Task brief:
Select every line in the entries below that contains the word "window", and copy each of those lines. Case counts when matching.

(Entries for locating text and elements)

----

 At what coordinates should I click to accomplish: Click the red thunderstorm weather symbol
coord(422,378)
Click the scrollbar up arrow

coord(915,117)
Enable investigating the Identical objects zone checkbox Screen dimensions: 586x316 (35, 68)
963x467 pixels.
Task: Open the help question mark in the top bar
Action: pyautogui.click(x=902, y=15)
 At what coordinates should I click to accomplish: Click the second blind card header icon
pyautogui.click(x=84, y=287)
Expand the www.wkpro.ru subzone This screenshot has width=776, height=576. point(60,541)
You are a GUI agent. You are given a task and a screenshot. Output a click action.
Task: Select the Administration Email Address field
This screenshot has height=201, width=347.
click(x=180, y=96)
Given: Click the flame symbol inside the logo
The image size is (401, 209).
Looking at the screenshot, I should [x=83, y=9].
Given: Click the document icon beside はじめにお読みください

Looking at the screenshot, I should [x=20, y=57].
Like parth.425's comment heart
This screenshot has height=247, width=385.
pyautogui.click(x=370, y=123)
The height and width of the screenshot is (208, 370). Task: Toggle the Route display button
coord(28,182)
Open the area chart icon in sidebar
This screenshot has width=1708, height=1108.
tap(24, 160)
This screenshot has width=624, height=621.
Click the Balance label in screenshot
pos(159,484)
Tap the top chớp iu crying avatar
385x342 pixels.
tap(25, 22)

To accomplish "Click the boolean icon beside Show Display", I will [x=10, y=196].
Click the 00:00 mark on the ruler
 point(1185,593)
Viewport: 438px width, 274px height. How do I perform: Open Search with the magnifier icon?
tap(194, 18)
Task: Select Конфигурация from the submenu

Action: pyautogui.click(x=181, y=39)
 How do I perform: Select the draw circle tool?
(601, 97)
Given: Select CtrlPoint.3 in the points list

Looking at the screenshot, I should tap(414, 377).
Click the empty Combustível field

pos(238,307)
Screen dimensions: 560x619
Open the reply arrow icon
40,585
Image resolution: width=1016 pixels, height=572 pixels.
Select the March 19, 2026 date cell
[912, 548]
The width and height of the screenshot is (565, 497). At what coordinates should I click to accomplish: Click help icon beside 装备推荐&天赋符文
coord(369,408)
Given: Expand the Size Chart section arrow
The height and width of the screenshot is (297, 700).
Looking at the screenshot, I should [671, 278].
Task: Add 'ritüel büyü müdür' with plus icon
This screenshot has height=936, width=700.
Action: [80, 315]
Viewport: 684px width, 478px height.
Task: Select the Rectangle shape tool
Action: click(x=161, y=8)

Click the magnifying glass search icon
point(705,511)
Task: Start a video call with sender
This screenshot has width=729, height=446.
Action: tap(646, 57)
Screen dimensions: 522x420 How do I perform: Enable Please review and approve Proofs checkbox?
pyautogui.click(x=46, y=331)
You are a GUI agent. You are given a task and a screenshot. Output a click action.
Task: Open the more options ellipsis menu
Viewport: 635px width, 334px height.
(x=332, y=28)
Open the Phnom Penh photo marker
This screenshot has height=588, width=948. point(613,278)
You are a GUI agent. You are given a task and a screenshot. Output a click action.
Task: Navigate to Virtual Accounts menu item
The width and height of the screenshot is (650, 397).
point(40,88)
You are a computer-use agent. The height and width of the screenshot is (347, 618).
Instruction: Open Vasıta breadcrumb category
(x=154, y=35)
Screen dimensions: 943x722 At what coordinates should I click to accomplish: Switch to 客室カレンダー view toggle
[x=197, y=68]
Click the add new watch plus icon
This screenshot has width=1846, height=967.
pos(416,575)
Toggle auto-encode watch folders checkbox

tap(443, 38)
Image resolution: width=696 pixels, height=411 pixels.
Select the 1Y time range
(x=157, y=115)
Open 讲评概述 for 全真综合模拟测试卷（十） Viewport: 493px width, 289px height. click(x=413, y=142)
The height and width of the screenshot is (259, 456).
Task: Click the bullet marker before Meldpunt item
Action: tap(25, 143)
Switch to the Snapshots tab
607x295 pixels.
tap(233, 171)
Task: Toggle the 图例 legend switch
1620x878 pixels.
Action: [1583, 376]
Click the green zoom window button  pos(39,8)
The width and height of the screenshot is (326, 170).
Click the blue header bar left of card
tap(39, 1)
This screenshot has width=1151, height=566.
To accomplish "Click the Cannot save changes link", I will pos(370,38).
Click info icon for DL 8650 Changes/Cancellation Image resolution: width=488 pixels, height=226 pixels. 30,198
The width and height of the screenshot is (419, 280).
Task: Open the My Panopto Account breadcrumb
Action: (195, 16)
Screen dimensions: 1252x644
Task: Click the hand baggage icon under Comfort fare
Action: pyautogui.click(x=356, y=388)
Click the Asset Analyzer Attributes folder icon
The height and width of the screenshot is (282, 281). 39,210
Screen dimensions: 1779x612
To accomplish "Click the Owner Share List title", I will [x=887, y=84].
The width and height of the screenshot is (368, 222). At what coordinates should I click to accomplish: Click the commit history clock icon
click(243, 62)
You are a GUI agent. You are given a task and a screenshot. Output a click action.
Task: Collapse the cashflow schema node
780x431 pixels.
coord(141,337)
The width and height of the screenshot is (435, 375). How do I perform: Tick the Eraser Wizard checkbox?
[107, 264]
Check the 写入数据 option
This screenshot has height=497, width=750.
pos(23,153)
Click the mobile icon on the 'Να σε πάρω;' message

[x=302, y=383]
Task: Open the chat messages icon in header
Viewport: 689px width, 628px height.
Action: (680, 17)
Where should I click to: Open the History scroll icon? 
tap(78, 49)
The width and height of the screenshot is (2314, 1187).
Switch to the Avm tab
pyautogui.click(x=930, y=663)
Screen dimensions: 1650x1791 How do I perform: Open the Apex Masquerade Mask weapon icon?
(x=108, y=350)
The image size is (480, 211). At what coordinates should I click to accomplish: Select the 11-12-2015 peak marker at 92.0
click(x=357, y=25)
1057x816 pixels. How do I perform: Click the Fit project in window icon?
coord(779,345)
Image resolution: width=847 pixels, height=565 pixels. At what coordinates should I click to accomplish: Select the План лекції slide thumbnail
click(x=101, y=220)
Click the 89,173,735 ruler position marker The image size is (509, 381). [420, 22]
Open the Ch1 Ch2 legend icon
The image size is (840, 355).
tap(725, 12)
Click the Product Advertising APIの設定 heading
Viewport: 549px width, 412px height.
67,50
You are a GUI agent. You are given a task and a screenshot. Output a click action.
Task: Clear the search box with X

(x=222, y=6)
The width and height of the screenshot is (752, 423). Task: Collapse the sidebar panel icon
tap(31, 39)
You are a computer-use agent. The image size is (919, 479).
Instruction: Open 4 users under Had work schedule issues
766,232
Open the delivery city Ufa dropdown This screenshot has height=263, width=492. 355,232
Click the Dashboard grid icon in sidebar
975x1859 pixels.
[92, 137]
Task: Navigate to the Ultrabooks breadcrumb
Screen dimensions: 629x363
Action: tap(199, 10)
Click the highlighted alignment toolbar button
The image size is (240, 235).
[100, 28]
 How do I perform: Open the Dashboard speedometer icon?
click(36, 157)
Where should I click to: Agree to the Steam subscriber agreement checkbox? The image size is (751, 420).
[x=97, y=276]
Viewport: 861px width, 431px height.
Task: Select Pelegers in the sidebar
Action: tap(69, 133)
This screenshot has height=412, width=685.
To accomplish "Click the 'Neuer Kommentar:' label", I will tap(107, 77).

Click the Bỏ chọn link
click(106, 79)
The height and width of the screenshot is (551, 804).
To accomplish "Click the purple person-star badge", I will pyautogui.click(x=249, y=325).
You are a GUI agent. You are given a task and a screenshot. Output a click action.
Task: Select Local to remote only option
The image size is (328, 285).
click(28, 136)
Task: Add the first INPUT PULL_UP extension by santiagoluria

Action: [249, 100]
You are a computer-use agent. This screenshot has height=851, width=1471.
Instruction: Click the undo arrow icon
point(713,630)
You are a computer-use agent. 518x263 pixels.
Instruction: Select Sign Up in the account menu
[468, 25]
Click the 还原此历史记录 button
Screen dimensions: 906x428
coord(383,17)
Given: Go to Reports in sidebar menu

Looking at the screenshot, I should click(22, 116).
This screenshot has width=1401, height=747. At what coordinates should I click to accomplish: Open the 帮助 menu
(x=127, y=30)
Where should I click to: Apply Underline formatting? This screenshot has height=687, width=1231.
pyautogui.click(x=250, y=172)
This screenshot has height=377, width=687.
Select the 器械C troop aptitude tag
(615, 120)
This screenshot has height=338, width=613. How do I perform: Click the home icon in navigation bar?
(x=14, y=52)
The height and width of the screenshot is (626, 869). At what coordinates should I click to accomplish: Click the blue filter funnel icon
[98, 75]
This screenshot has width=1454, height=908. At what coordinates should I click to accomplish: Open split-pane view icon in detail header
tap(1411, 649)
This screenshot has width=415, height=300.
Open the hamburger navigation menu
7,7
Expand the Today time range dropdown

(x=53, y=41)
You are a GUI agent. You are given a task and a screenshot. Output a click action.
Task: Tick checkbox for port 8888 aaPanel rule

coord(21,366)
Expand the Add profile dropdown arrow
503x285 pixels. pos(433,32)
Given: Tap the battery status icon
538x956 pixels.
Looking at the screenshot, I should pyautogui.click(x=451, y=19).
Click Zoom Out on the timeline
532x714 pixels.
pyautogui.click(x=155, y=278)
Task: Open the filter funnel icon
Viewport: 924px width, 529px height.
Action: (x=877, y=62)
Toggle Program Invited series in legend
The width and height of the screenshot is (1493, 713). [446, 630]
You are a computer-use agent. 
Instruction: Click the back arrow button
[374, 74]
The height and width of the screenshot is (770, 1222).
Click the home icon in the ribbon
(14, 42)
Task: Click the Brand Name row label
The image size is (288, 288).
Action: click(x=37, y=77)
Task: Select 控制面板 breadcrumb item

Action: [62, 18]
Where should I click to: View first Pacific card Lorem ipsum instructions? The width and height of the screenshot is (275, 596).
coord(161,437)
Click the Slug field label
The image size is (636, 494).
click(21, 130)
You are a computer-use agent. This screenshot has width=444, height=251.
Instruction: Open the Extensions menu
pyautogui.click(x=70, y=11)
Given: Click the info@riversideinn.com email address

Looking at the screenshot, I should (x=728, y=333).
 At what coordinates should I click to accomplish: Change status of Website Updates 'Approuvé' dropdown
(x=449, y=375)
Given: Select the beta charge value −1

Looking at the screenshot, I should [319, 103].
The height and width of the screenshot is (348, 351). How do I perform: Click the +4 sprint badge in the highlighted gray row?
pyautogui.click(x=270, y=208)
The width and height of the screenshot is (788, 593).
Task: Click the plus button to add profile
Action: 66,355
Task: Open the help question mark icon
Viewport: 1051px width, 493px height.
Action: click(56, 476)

----

Exercise result:
Click the green zoom window button  pos(39,8)
1057x816 pixels. How do I perform: Click the Fit project in window icon?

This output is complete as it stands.